Records to process:
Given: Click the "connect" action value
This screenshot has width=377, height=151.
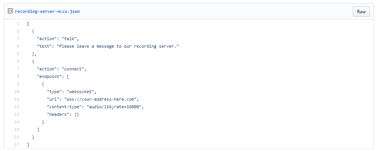Looking at the screenshot, I should pos(73,69).
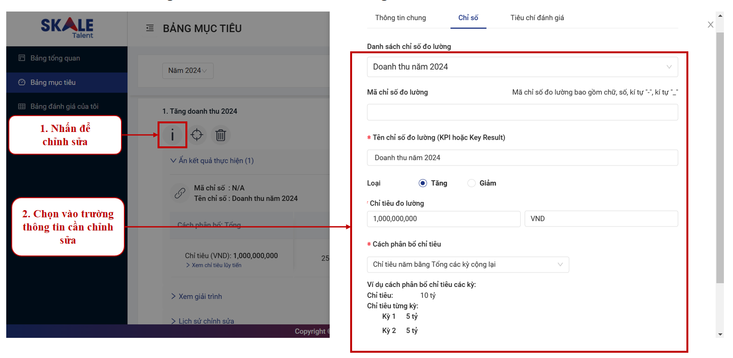Screen dimensions: 733x358
Task: Click the info edit icon under goal
Action: [x=172, y=135]
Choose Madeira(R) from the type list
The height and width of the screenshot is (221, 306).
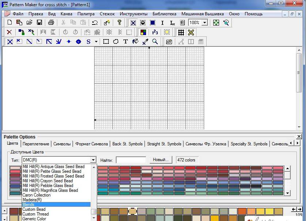[32, 200]
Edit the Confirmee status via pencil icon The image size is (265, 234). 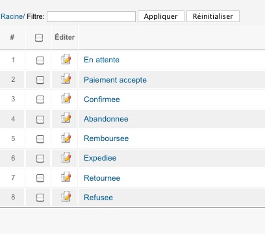pyautogui.click(x=66, y=99)
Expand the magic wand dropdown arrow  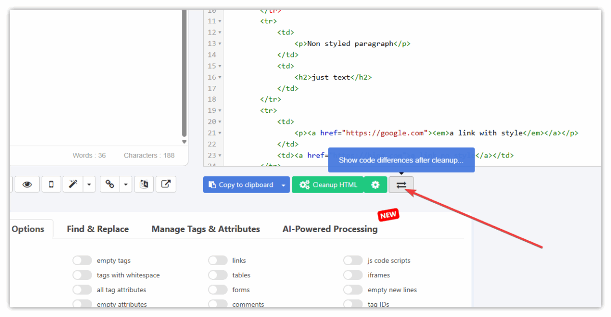point(89,184)

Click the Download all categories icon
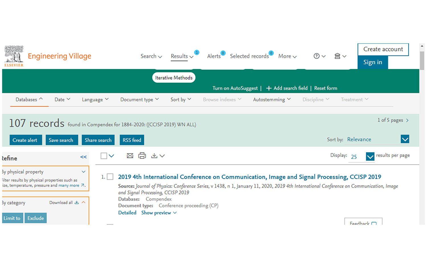coord(77,203)
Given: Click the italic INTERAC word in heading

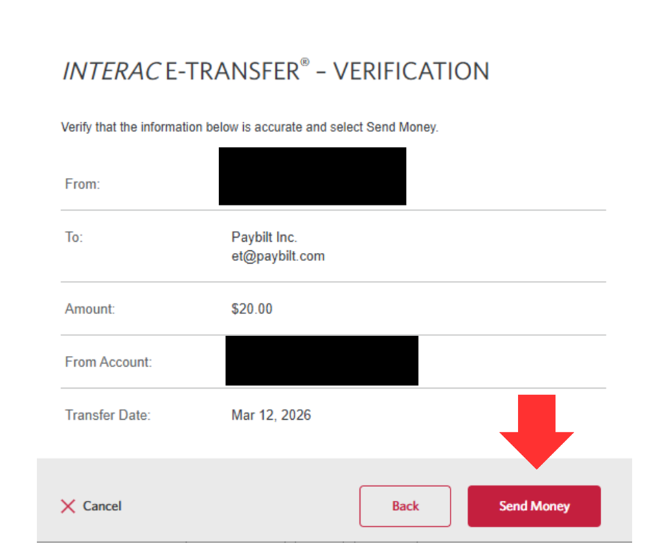Looking at the screenshot, I should [x=111, y=71].
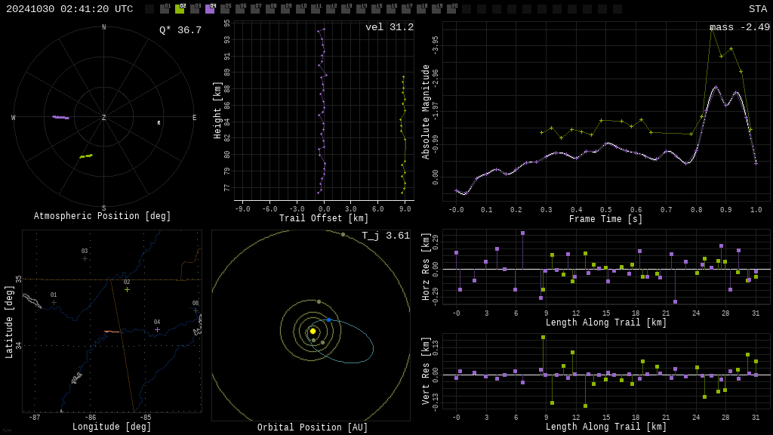Image resolution: width=773 pixels, height=435 pixels.
Task: Click the mass -2.49 readout
Action: [739, 27]
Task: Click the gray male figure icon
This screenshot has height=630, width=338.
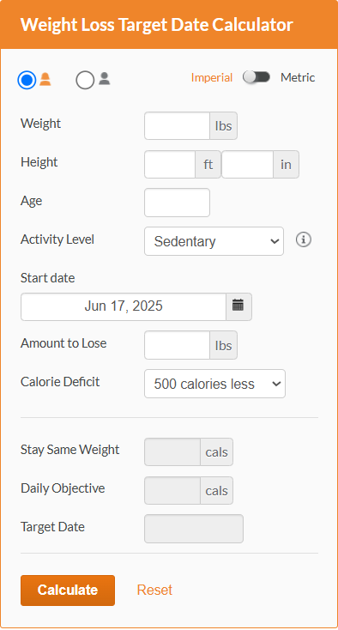Action: coord(105,78)
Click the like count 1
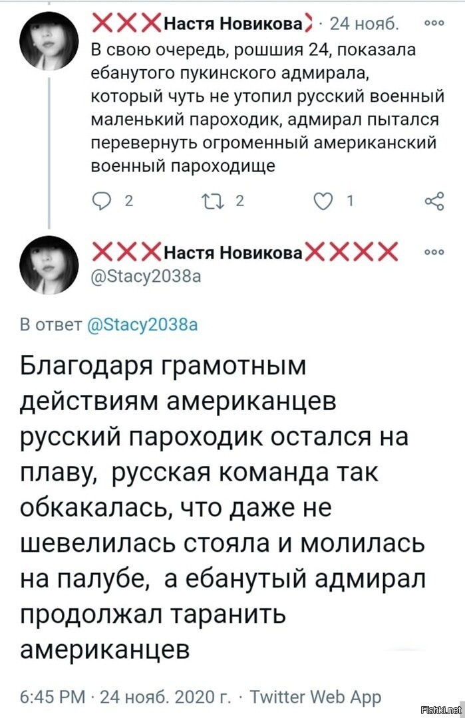Image resolution: width=465 pixels, height=718 pixels. (x=351, y=201)
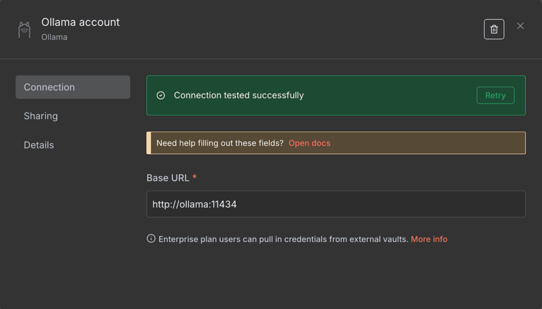
Task: Select the Connection tab
Action: coord(73,87)
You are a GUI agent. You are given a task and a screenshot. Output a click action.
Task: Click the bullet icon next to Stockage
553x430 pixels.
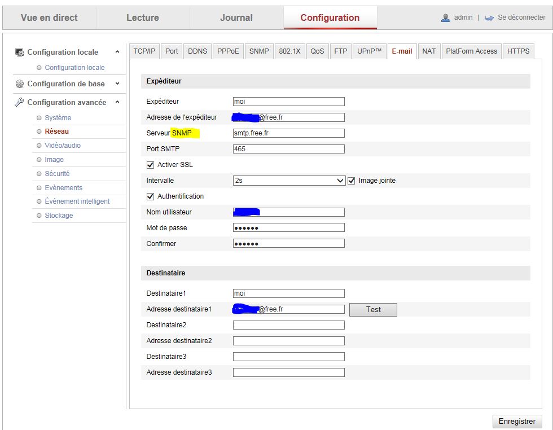pyautogui.click(x=39, y=216)
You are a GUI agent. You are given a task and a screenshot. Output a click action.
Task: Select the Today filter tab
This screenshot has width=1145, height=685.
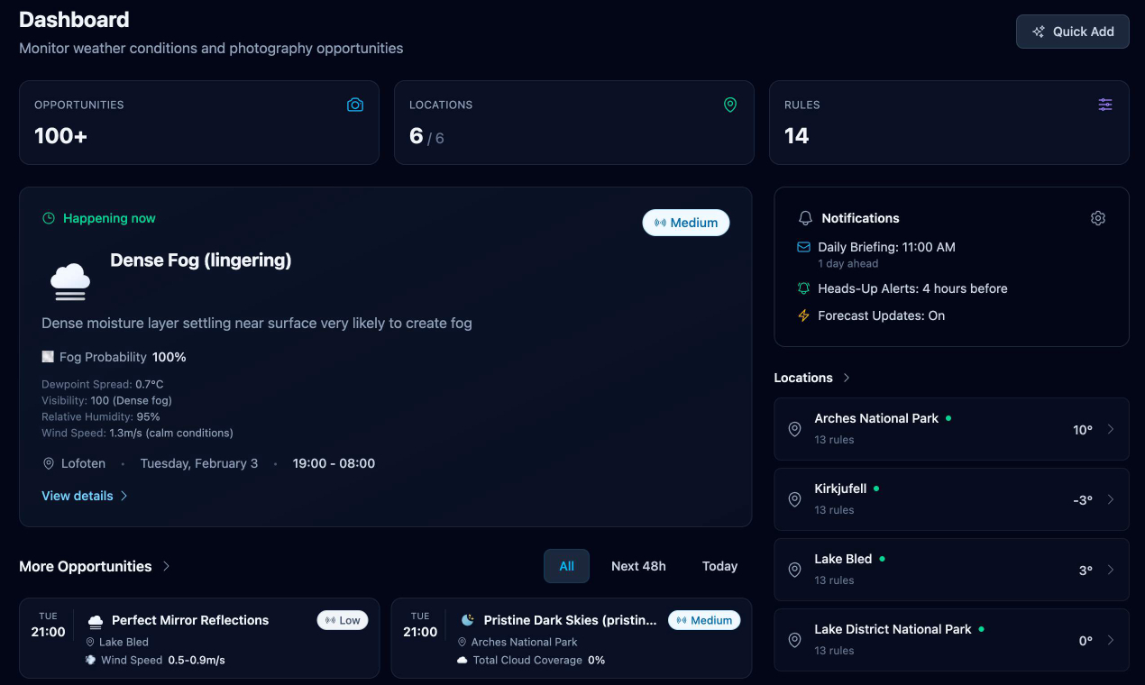click(719, 566)
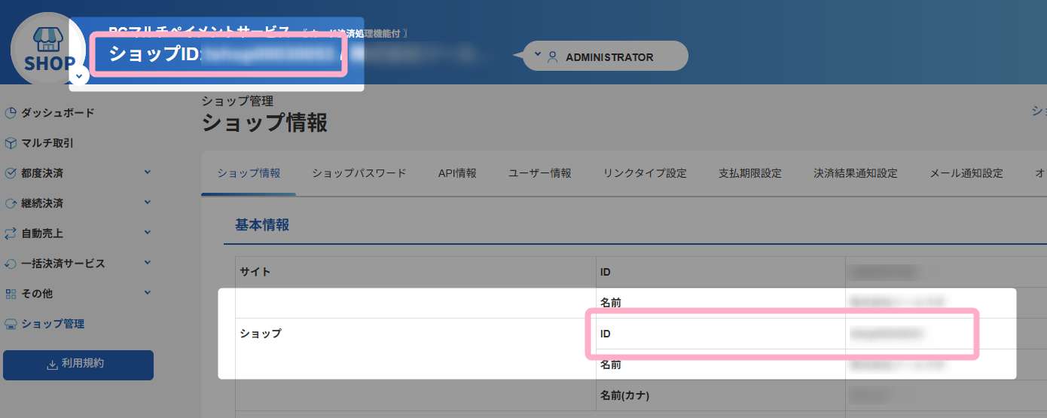Open the リンクタイプ設定 tab
This screenshot has width=1047, height=418.
click(x=645, y=173)
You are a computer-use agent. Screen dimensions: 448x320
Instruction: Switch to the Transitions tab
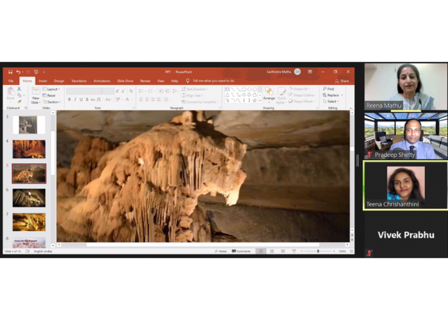click(79, 81)
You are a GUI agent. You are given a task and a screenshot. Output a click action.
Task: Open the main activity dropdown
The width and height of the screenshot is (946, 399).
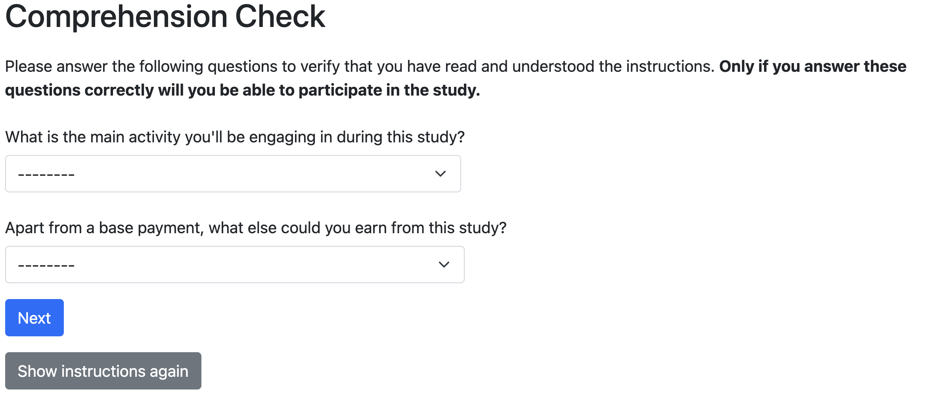tap(233, 174)
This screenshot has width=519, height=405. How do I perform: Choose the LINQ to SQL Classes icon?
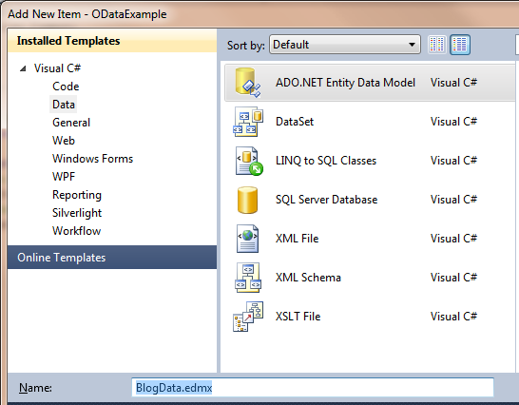249,161
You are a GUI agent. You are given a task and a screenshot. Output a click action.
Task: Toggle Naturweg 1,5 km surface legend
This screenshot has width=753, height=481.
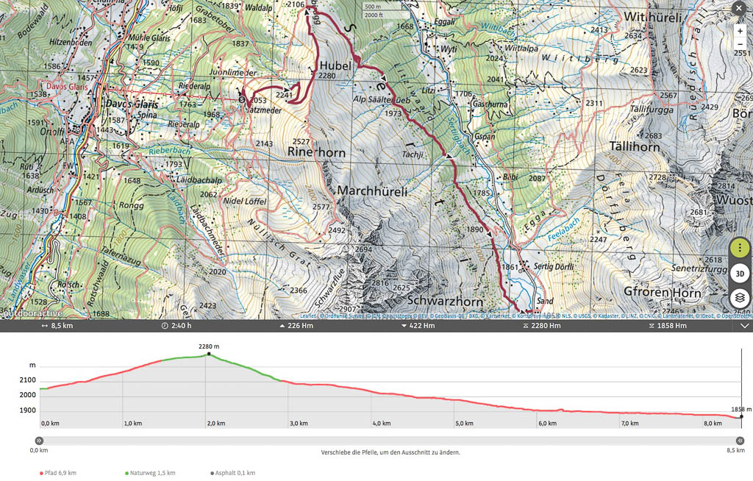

What needs to be done: Output exactly the lines from the line containing "Task: Click the gray male figure icon" through the last line of the records, both included, and leave out every picture.

Solution to the exercise:
Task: Click the gray male figure icon
This screenshot has height=630, width=338.
Action: coord(105,78)
Click the like count 1
Image resolution: width=465 pixels, height=718 pixels. (x=351, y=201)
Task: Select the Connection tab
Action: coord(73,87)
You are a GUI agent. You are given a task and a screenshot. Output a click action.
Task: Click the bullet icon next to Stockage
553x430 pixels.
pyautogui.click(x=39, y=216)
You are a GUI agent. You are given a task and a screenshot. Output a click action.
Task: Select the Today filter tab
This screenshot has width=1145, height=685.
click(719, 566)
Open the リンクタイプ設定 tab
This screenshot has width=1047, height=418.
click(x=645, y=173)
You are a computer-use agent. Screen dimensions: 448x320
Instruction: Switch to the Transitions tab
click(79, 81)
You are a GUI agent. You are given a task and a screenshot. Output a click action.
Task: Open the main activity dropdown
The width and height of the screenshot is (946, 399).
tap(233, 174)
This screenshot has width=519, height=405. How do I perform: Choose the LINQ to SQL Classes icon?
249,161
You are a GUI agent. You are given a task and a screenshot. Output a click action.
Task: Toggle Naturweg 1,5 km surface legend
This screenshot has width=753, height=481.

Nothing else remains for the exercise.